France's greatest of the commentators was Honore Daumier (1808-1879) an ardent republican, who made more than 4000 images as well as painting and sculpture despite, at one point, being jailed for six months for his liberal opinions.
The gallery has mounted from its collection a selection of his works that range through politics, social life and the theatre. Brilliantly drawn and filled with shrewd observation of human nature, they illuminate character in life in a variety of themes that recur in Auckland's current photography festival.
Daumier brilliantly pillories an aristocrat stuffed with gold or a con man, Robert Macaire, and his dubious schemes, alongside entertaining images of ordinary people enjoying walks in the countryside or being kept awake by their baby. He shows the tyranny of landlords at a time of housing shortage.
More seriously, he draws solemn memorials to the dead of the Commune brutally suppressed by the military in 1871; more humorously, always the enemy of pretention, he caricatures the outworn conventions of classical theatre. It makes a fascinating exhibition.
DAUMIER'S THEMES return in a triple show of photography at the Gus Fisher Gallery. Breaking of conventions are part of Teaching a Butterfly to Swim, photography by John Savage of dancers from Douglas Wright's dance theatre. His work catches the way the manners of classical ballet give way to astonishing gymnastic poses and leaps as emotionally charged as any conventional dance.
Daumier's sympathetic recording of every-day life is paralleled by Sait Akkirman's delightful series, Ferreting on Ponsonby Road, where life, fashion and people on that celebrated street are captured in pictures that include a woman taking her ferret for a walk as well as the lively variety of shops.
It would be pushing the idea to suggest links between Daumier and Celebrating Wood, a series of black and white photographs of wooden structures in New Zealand taken last century by Laurence Aberhart except that his process is nowadays almost as archaic as stone lithography. Yet it is powerfully evocative of the mana of wooden structures rich with a sense of the past. The black and white focuses the mind where colour might diffuse the sensation and the remembrance of things past. Aberhart's work is a national treasure.
An immense green photograph with one spot of red and two of blue completes the show. Rimu Portrait by Steven Pearce is a remarkable 4m tall and blended from 25 images.
ARTSPACE DEVOTES itself to work that engages with the world at large as only a public gallery can do. Daumier's passionate advocacy of republican politics against the face of oppression is recalled by the videos and images in Beachhead's Peace of Mind showing at present.

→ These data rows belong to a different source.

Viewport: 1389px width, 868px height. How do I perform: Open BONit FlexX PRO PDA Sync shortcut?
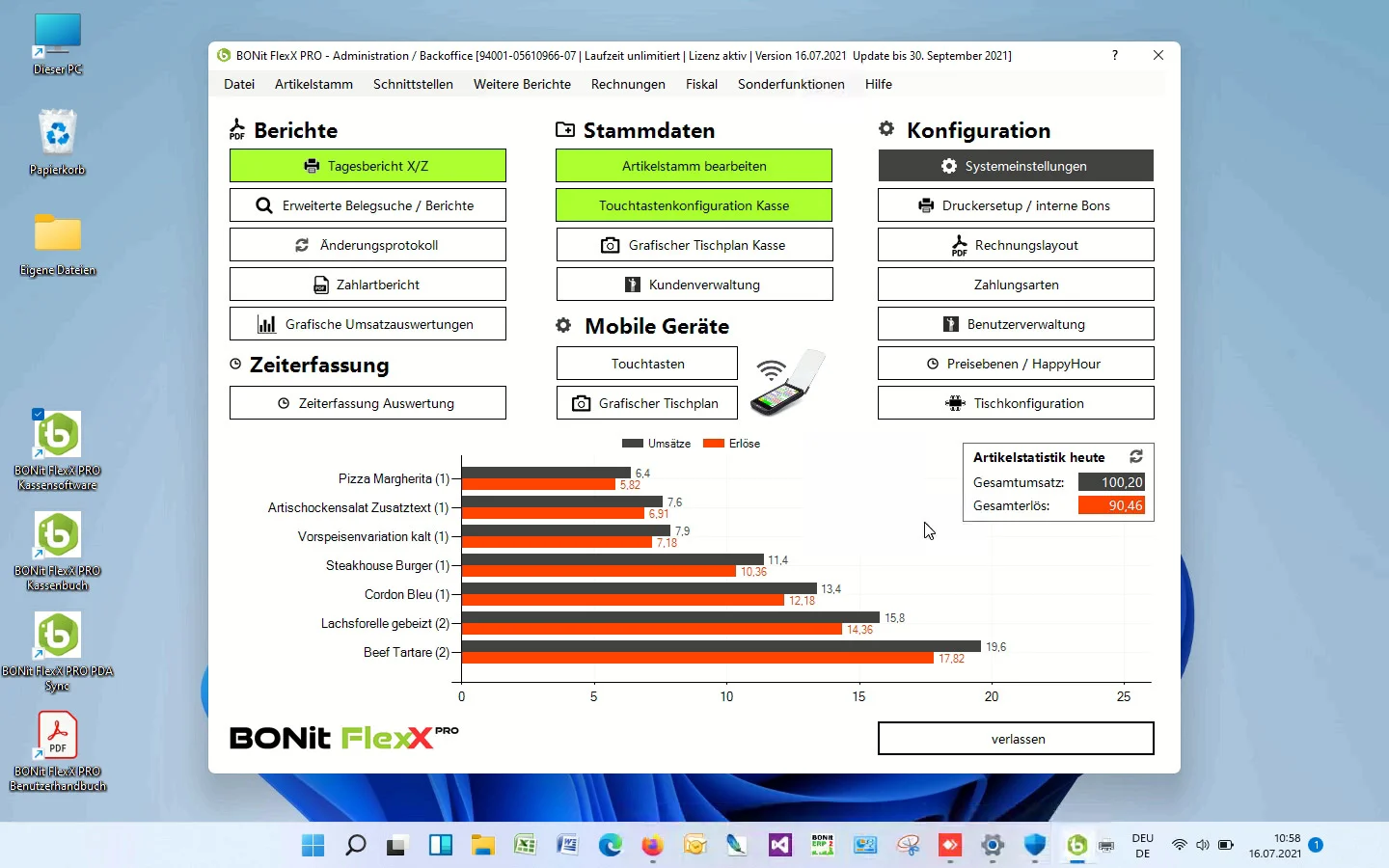coord(58,637)
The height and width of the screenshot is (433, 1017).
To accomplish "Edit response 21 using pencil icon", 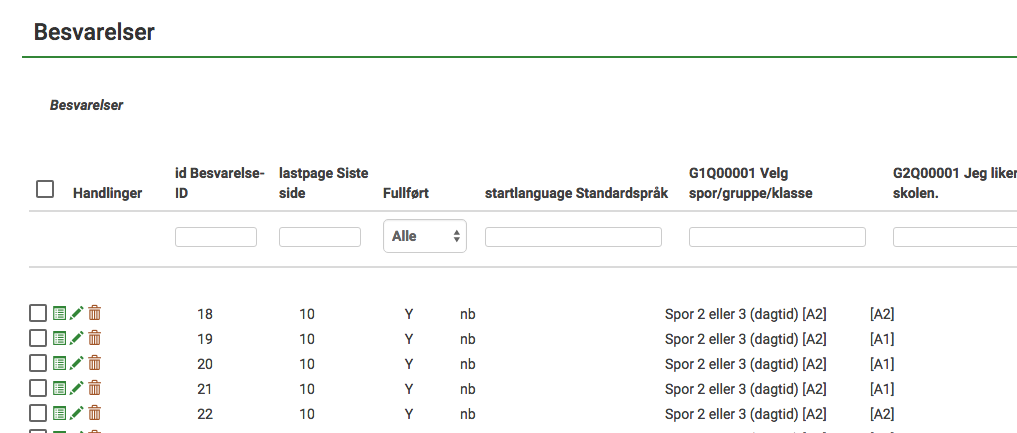I will click(77, 388).
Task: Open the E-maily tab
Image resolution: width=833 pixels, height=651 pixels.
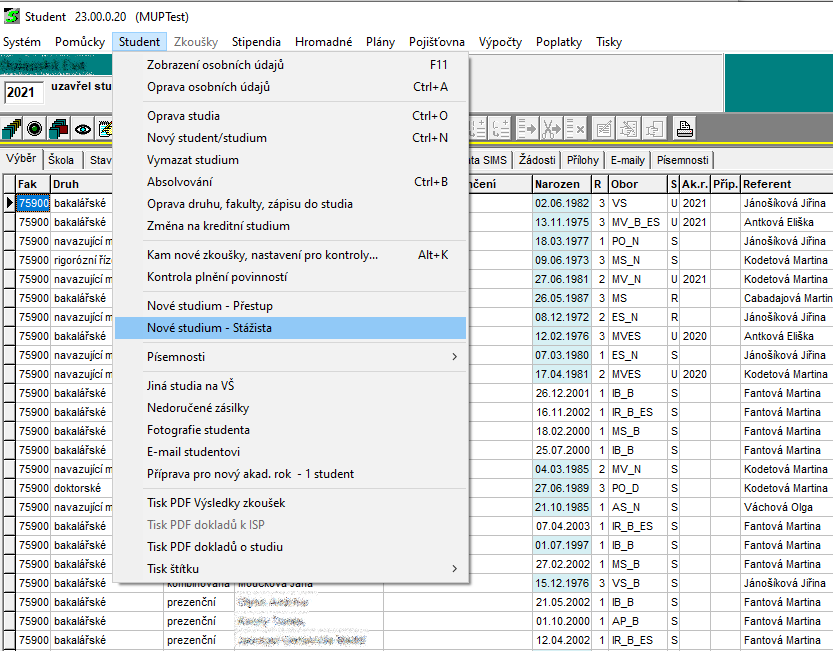Action: (x=627, y=160)
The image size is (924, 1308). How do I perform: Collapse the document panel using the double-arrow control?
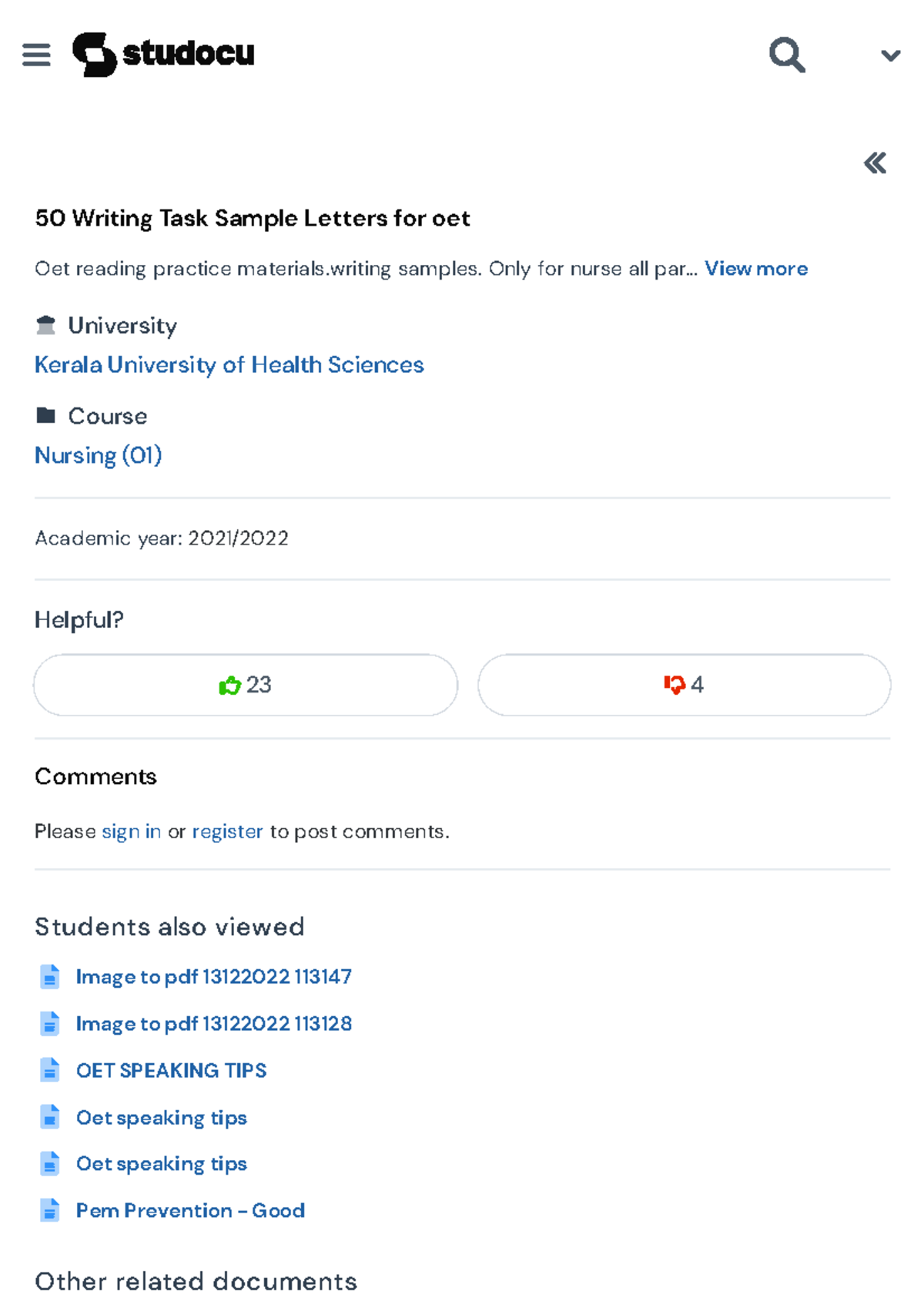click(874, 163)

The main room features tall, symbolic banners by Matthew Galloway questioning the politics of New Zealand importing fertiliser from a politically fraught source in the Sahara. This is opposite a video by Turkish artist Savas Boyraz showing a woman sitting on a rock by the East River in New York and explaining the loss of her "significant other", killed as a guerrilla fighter.
Nearby a multi-channelled installation by Khaled Sasabi, based in Sydney, uses a "whirling dervish" to place movement in the service of God as a continual force against war and catastrophe. Superman bows down to his god in a series of posters by Sener Ozmen who also has video of himself revealing a poem about peace in Kurdish to a startlingly white dove.
In another work, by Bouchra Khalili, two young people recite maxims of Che Guevara in different dialects of Arabic. There are subtitles but these do not help to decide whether the tone is serious or ironic.
Irony is certainly part of the effect in the work of Haron Farocki. In Their Newspapers he shows young Germans in the 1980s seriously debating every word in the text of a press release that ends up as a paper dart thrown out a window.
More telling is his brilliant splicing together of TV footage to make a narrative of the revolution in Romania in 1989. It is all there: the crowds, the resignation of the dictator, the crowded committee rooms where the new constitution is being worked out, and it culminates with the dead bodies of the executed dictator, Nicolae Ceausescu, and his wife.
It is the summation of the heart of a revolution, any revolution.
Auckland Art Gallery
What: Mirror to the World, lithographs by Honore Daumier
Where and when: Auckland Art Gallery, Kitchener St, to July 24
TJ says: Drawings by Daumier illuminate the life - high and low - and the politics of 19th century France using the then new medium of lithography.
Artspace
What: Beachhead's Peace of Mind
Where and when: Artspace, Level 1/300 Karangahape Rd, to June 25
TJ says: Artspace reaches out to the world at large for videos of people connected with a struggle for peace now and in the past, combining a lot of talk with telling images including memorable footage, brilliantly edited, of the revolution in Romania.
A Laurence Aberhart photograph, Oramahoe, Northland.
Gus Fisher Gallery
What: Celebrating Wood by Laurence Aberhart; Teaching a Butterfly to Swim by John Savage; Ferreting on Ponsonby Road by Sait Akkirman
Where and when: The Gus Fisher Gallery, 74 Shortland St, to July 2
TJ says: Three very different approaches to photography, all fascinating in their way - historical, dramatic and social - as part of the Auckland Festival of Photography.